Meine Besetzung ist nicht umsonst schwer sympathisch, von Henry Hübchen über Hann elore Elsner bis zu Udo Samel. Da kann ich mir dann im Gegenzug eine Portion Boshaftigkeit leisten.

Haben Sie den Schauspielern einen Grundkurs in Sachen Judentum verpasst?

Mein Schwager, Sohn eines Rabbiners und Psychiater, der in Zürich lebt, hat uns beraten. Das jüdische Leben ist voller Regeln und Vorschriften. Und wir wollten keine Fehler machen, es sollte alles so authentisch wie möglich sein.

Machen Sie sich über das Jüdische lustig?

Nein. Aber je radikaler das Judentum, umso mehr Stoff gibt es für Komödien her. Über die „Abenteuer des Rabbi Jacob“, in den siebziger Jahren mit Louis de Funès verfilmt, haben selbst die orthodoxesten Rabbiner lachen können. In Frankreich lief vor zwei Jahren ein Zweiteiler mit dem Titel „Die Wahrheit, wenn ich lüge“ – ein unglaublicher Erfolg. Da ging es um Geschichten aus dem jüdischen Alltag. Die Filme waren so erfolgreich wie bei uns der „Schuh des Manitu“, obwohl auch nur 400 000 Juden in Frankreich leben. Warum sollte das bei uns nicht möglich sein? Aber sich lustig machen über Juden, die ihr Leben nach den orthodoxen Regeln leben, nein, auf keinen Fall.
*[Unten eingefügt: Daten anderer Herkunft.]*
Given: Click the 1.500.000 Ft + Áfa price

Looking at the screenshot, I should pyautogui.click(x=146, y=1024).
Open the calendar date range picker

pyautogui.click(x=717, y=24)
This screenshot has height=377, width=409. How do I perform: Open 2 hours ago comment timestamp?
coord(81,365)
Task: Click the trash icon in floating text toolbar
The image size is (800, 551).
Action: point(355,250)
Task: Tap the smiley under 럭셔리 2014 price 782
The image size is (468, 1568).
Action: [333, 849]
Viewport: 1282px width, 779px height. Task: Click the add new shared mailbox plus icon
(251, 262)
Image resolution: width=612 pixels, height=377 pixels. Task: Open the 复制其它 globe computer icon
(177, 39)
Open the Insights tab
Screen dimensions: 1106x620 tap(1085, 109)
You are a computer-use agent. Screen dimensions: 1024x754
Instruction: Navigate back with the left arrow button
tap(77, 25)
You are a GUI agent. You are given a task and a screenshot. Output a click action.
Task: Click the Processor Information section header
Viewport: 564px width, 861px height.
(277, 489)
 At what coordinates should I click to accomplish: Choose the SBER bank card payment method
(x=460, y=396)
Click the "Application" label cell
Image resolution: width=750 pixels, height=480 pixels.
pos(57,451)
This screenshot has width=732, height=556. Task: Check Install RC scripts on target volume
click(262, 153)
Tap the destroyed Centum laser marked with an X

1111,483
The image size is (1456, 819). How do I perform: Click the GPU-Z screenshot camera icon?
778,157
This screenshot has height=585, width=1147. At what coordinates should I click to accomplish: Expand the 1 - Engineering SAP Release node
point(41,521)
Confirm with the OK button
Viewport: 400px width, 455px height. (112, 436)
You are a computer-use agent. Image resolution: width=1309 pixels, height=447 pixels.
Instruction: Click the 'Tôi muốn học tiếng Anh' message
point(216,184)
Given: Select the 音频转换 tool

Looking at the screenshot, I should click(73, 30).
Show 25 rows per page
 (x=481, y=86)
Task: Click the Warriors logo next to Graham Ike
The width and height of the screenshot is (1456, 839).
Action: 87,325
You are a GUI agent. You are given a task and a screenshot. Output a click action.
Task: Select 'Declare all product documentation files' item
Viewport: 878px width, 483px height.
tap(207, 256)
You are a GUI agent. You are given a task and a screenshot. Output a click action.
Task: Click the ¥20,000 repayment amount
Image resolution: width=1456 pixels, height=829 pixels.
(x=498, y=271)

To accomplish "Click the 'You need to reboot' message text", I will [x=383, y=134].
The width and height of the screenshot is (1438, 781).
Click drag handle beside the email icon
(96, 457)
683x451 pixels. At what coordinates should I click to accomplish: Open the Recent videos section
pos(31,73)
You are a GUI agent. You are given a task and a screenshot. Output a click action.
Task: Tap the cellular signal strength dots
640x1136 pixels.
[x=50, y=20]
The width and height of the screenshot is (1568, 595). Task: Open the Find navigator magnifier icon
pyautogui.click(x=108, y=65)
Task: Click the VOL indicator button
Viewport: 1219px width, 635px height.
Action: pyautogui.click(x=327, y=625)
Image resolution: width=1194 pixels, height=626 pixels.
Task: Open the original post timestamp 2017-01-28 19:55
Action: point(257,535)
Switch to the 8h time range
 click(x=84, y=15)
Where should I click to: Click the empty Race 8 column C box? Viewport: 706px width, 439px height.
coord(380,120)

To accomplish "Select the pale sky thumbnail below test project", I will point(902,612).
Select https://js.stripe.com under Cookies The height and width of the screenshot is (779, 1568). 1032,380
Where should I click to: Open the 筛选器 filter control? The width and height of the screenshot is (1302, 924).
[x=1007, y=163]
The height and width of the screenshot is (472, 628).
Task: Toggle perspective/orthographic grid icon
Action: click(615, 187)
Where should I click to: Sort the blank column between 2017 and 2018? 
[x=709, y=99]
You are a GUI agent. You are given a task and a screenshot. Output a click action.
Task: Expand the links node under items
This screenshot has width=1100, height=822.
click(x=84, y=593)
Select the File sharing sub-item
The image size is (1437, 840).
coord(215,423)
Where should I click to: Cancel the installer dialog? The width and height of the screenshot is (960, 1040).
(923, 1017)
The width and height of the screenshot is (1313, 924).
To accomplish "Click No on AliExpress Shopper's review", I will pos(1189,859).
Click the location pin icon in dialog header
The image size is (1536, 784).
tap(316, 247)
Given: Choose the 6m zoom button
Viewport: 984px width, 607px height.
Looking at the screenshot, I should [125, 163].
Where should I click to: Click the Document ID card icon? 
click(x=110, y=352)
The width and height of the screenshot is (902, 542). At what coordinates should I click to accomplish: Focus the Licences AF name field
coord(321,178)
Aber die Ultra-Orthodoxen gäben schon was her.

Mag sein. Aber nicht für mich. Mich interessiert das moderne jüdische Leben mit all seinen modernen Konflikten. Umso größer da die Reibungen, desto größer der Lustfaktor.

Ist „Zucker“ rein zufällig eine Familienkomödie?

Das Thema Familie liegt uns Juden in den Genen. Es ist sicher kein Zufall, dass so viele der ersten Psychoanalytiker Juden waren. Bei uns geht es immer um die Familie, um die damit verbundenen Desaster, um Konflikte. Eine Geschichte über Automechaniker hätte mich nicht so ganz interessiert.

Es heißt, das der Intendant des WDR, Fritz Pleitgen, und der Vorsitzende des Zentralrats der Juden, Paul Spiegel, die Idee einer jüdischen Komödie ausgeheckt hätten.

Kann ja sein, aber mit meiner Geschichte hat das nichts zu tun.

Sind Sie Spiegel- und Pleitgen-frei?

Ja, aber nicht Mutter-frei. Meine Mutter hat das Drehbuch gelesen und geprüft. Sie fand die Geschichte schön, aber das Thema schwierig. Diese Generation hat eine ganz andere Sicht der Dinge. Und sie wird von bestimmten Ängsten beherrscht. Aber ich kann mein Leben weder an diesen noch überhaupt an Ängsten ausrichten. Diese Generation sagt, man müsse alles tun, um neuem Antisemitismus keine Nahrung zu geben. Das geht so weit, dass ein Jude im Film nicht einmal ein Mietshaus kaufen kann, weil das bestimmte Vorurteile bestärken könnte. Es läuft darauf hinaus, dass Juden nur positiv besetzte Rollen spielen dürften. Was für ein Wahnsinn!

Ist das Normalität? Wenn der Jude kein Jude mehr ist, dann ist er kein Jude mehr.

Ich hätte auch einen Film machen können über Juden, die man nicht als Juden erkennt. Aber das interessiert mich nicht. Es geht mir auch um die Schönheit des jüdischen Lebens. Um Gefühle, Weisheit, Haltung. Der Talmud lehrt zum Beispiel, dass man alles von verschiedenen Seiten betrachten kann.

Was wollen Sie?

Ich will das Judentum aus der Versenkung holen und aus der Opferrolle befreien. Ich will, dass das Jüdische wieder da is t.

Das Gespräch führten Thomas Eckert und Joachim Huber.